▶ ENTRIES SHOWN:
------------------------------------------------------------

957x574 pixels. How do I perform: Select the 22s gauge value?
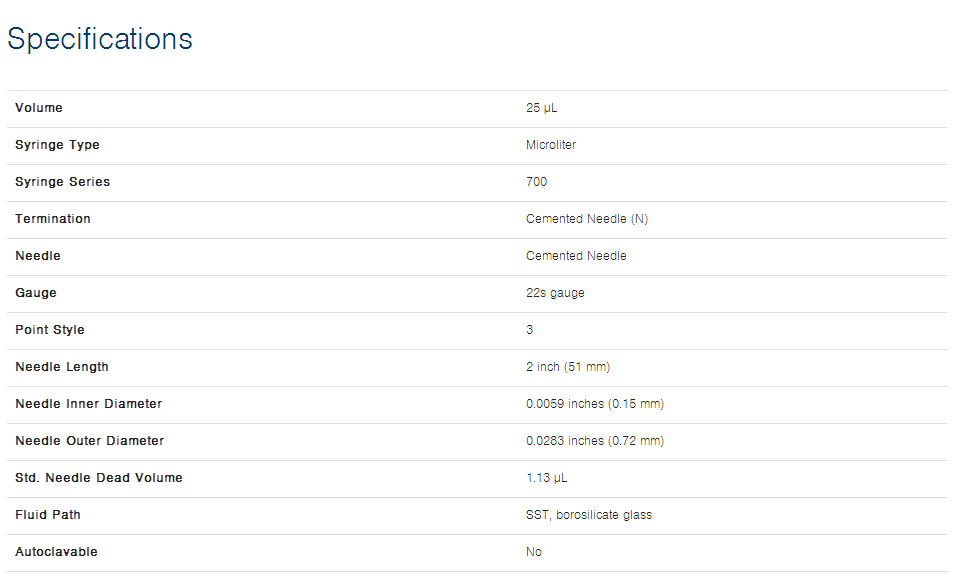tap(555, 293)
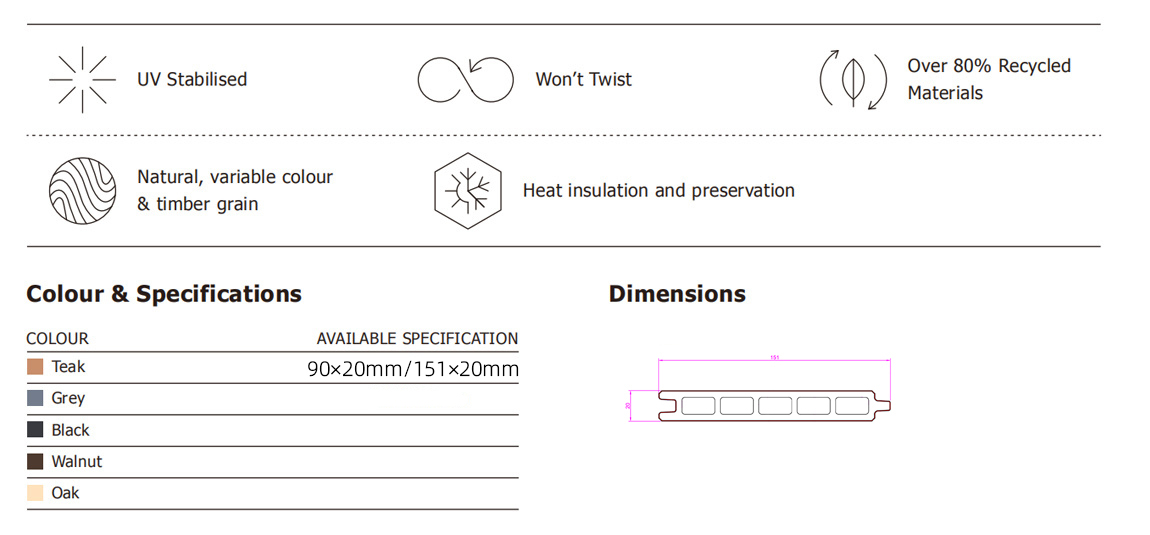
Task: Select the Teak colour swatch
Action: [x=35, y=367]
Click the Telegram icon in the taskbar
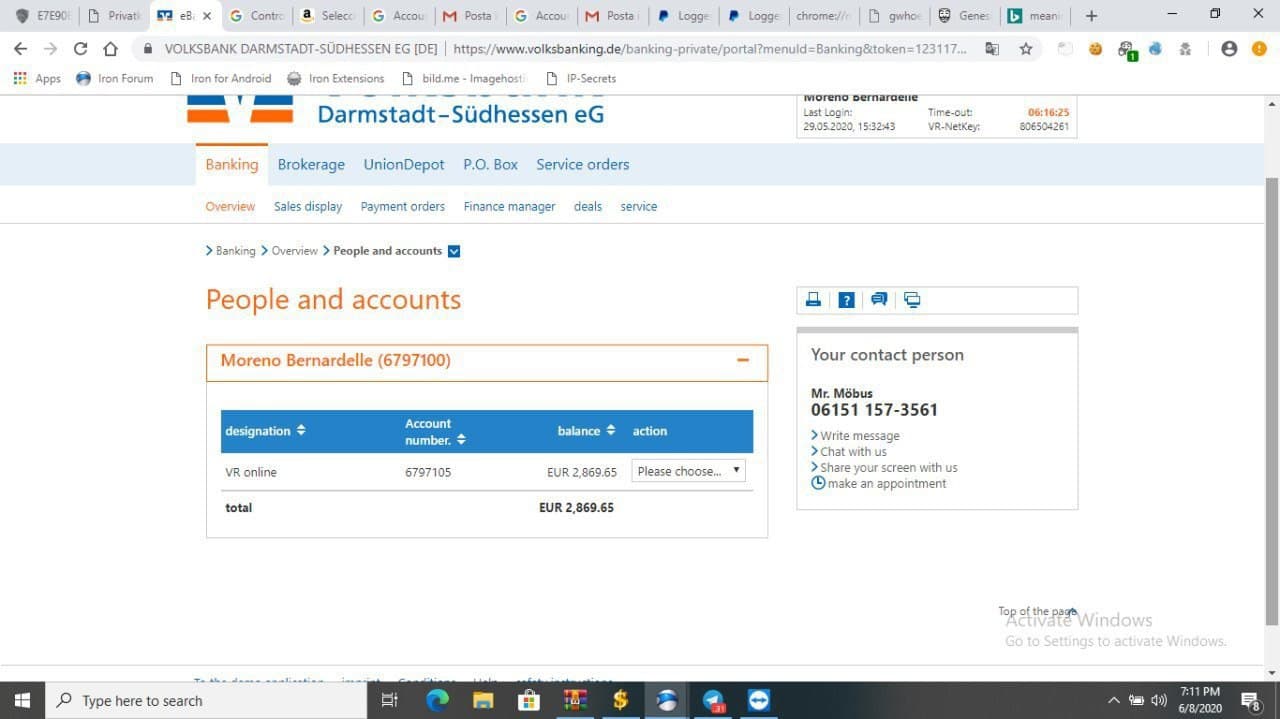 713,701
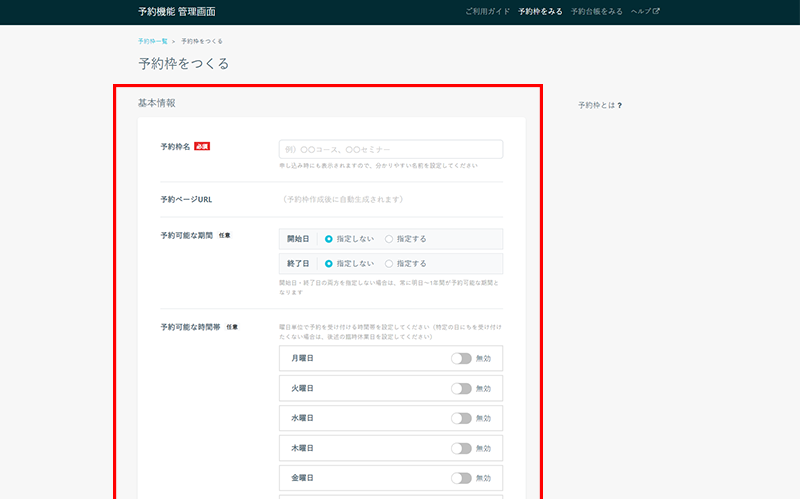Click the 予約機能 管理画面 header title

(x=176, y=12)
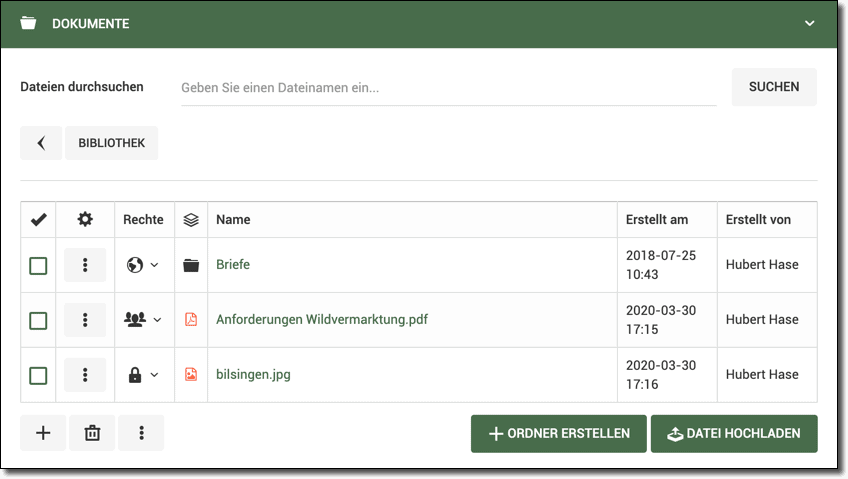Open three-dot menu for bilsingen.jpg row

coord(85,375)

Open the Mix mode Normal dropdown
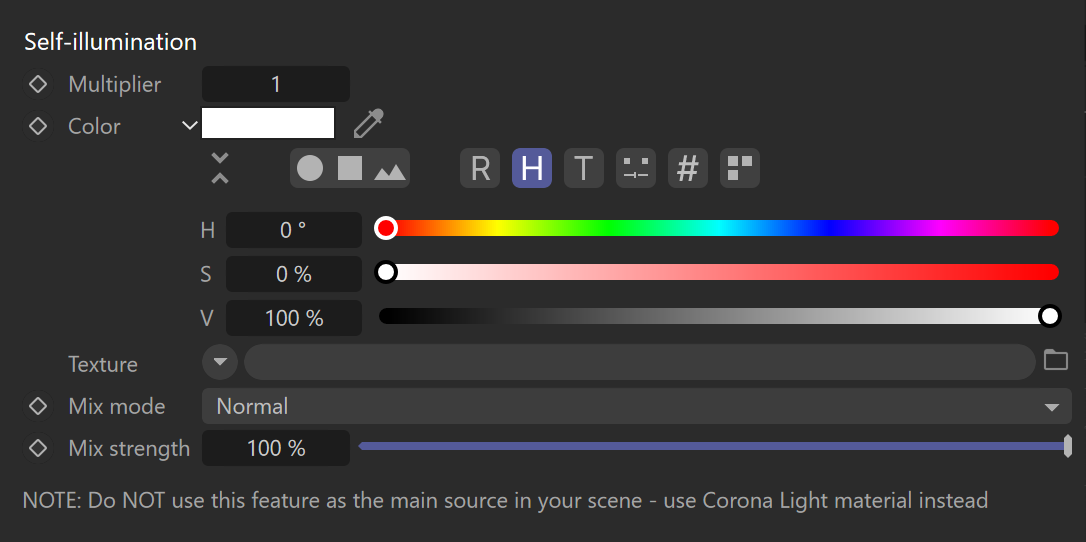pos(637,406)
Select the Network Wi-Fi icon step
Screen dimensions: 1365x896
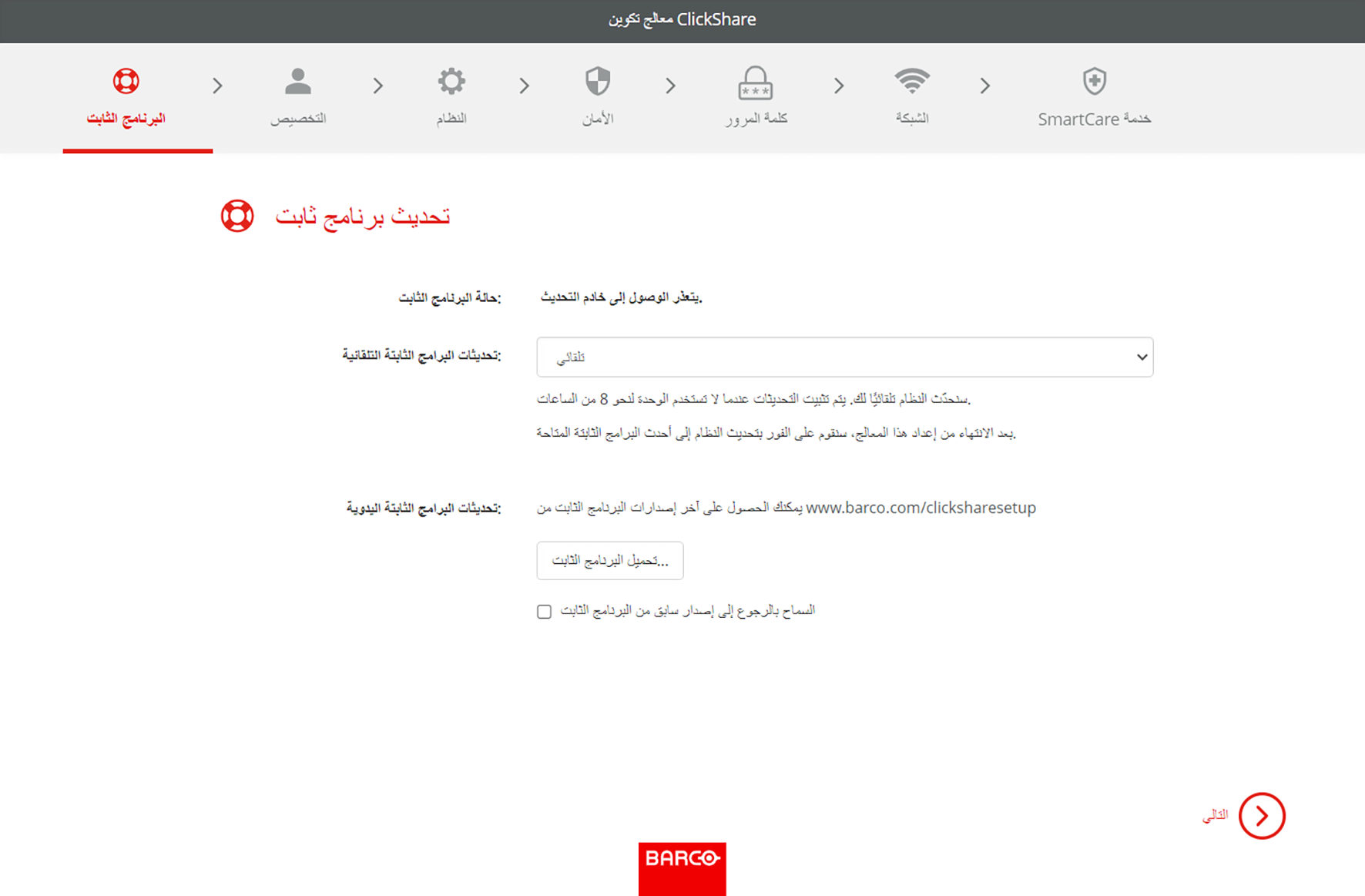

------------------------------------------------------------

▶ TASK ITEM:
The entries above should be retyped word for word, with all pictures omitted.

▶ RESPONSE FOR THIS EXERCISE:
957x574 pixels. How do I perform: Select the 22s gauge value?
tap(555, 293)
Task: Select the Teak colour swatch
Action: [x=35, y=367]
Click the Telegram icon in the taskbar
 713,701
Click the 予約機能 管理画面 header title

(x=176, y=12)
Open three-dot menu for bilsingen.jpg row

coord(85,375)

Open the Mix mode Normal dropdown
pos(637,406)
Select the Network Wi-Fi icon step
Screen dimensions: 1365x896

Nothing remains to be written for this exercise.